Il leur serra la main avec émotion et les quitta.

Ils ne devaient plus avoir de ses nouvelles qu’à la veille de l’armistice. Le soldat Vassal s’était fait tuer en défendant un puits de pétrole galicien qui appartenait à Rabevel. Marc se rappela la phrase d’Olivier :

— La Société est bien faite, dit-il rêveusement en continuant de montrer à son ami un exemplaire de Thaïs qu’il avait fait illustrer par un jeune dessinateur. La société est bien faite ; les bons meurent pour que les mauvais puissent satisfaire leurs vices. Beaux vices ! tiens, regarde-les…

Il fit voir à Olivier les sept chacals qui guettent Paphnuce.

— Quel est celui-ci qui tire la langue ? demanda le jeune homme.

— C’est la Luxure, dit Marc.

Cette figuration symbolique ne quitta plus la mémoire d’Olivier dès qu’il eut repris la funeste habitude de revoir Balbine. Il s’observait avec malaise et s’inquiétait de se voir changer ; il s’étonnait de constater la rapidité avec laquelle s’oublie la douleur physique. Cette longue misère des hommes endurée dans les tranchées, ces souffrances subies sur un lit d’hôpital, laissent un souvenir enregistré sous une expression verbale, mais ne permettent pas une reconstitution comparable à la subite évocation des douleurs morales que la vie de l’esprit fait surgir avec leur exacte intensité.

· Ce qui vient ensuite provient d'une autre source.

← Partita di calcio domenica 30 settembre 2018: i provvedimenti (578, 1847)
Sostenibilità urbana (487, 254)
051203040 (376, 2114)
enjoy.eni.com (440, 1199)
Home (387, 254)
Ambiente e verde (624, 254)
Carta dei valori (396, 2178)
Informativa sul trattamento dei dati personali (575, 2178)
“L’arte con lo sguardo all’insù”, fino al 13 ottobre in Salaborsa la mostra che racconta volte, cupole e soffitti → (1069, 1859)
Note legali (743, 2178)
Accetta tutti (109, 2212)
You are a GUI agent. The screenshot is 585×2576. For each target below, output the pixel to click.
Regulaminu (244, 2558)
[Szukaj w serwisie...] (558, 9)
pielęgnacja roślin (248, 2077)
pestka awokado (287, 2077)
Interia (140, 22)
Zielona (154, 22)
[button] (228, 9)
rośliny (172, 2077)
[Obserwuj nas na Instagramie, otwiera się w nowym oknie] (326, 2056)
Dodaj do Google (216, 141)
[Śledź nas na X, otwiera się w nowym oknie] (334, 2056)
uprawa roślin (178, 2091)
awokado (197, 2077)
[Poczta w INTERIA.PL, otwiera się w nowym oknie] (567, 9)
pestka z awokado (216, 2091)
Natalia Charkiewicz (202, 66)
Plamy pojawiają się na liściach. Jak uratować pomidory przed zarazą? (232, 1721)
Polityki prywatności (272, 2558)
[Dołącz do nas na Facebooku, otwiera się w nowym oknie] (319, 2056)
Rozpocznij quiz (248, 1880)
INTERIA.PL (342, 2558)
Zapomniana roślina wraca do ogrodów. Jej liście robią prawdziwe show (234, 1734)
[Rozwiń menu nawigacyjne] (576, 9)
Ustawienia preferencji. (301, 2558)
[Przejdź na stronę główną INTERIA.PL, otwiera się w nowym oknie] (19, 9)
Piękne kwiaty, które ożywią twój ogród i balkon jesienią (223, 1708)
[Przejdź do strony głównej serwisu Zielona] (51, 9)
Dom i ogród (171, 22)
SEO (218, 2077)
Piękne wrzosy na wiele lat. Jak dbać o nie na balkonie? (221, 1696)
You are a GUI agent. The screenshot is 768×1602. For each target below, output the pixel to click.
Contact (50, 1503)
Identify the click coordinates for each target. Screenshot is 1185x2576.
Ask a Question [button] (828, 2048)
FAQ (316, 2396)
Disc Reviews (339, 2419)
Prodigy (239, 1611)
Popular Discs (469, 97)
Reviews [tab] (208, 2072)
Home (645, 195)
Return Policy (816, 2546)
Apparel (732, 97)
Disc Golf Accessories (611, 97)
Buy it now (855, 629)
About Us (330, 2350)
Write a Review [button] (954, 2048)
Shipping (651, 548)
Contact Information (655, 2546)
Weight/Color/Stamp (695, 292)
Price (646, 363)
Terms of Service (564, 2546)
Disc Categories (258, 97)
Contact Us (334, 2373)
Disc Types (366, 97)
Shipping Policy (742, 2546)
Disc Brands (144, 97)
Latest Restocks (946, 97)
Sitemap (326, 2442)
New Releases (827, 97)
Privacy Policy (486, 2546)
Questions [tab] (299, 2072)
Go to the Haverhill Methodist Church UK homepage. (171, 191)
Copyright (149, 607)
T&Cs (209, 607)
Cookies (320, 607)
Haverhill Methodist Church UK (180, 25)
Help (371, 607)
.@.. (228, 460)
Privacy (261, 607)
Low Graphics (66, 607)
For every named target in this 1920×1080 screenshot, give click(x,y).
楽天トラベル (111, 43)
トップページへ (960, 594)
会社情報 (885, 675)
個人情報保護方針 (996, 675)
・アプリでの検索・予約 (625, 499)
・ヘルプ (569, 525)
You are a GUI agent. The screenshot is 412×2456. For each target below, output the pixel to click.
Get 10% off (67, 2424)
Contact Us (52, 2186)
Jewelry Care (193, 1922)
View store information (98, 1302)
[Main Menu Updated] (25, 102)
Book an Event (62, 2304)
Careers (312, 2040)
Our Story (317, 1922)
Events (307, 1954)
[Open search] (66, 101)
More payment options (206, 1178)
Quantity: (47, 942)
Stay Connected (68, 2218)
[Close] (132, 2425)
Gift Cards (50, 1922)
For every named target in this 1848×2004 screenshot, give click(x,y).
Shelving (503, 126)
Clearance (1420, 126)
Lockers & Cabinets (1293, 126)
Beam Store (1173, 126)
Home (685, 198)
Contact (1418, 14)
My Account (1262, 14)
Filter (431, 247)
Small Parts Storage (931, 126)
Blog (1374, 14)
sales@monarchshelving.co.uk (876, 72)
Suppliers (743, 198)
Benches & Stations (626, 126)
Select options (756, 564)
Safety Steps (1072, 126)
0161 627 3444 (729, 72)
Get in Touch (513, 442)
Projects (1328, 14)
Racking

La vraie mémoire que nous gardons de la douleur physique est inconsciente : la douleur en inquiétant, en irritant notre attention, lui a créé une habitude ; il en reste une nouvelle manière de voir les choses, différente de la précédente par des nuances mais réellement autre. Les soldats sont revenus aigris, abattus, résignés, exaspérés, purifiés : cela dépend ; en tous cas, transformés ; Olivier n’avait pas échappé à cette loi ; bien que son caractère eût fait de lui un admirable soldat, son âme ouverte à tous les vents s’était surtout enrichie de tristesses ; et, quoiqu’il gardât sa merveilleuse puissance d’assimilation sentimentale, le poids énorme des désolations entassées inclinait sa pensée vers la mélancolie, la pire conseillère. Il le savait. Il savait que l’abandon d’Isabelle n’avait pas dénoué cette crise sentimentale dont il n’avait évité la solution que par la fuite. Il savait qu’il restait des acteurs redoutables et décidés à « vivre leur vie ». Il savait, par exemple, que Rabevel, exalté de ses puissances, était prédisposé à tous les excès ; il avait remarqué le détraquement nerveux de cet homme, usé par une vie de travail, de noce, de polémique furieuse, épuisé des fatigues sensuelles dont on devinait, à connaître un peu Balbine, les artifices amers et compliqués.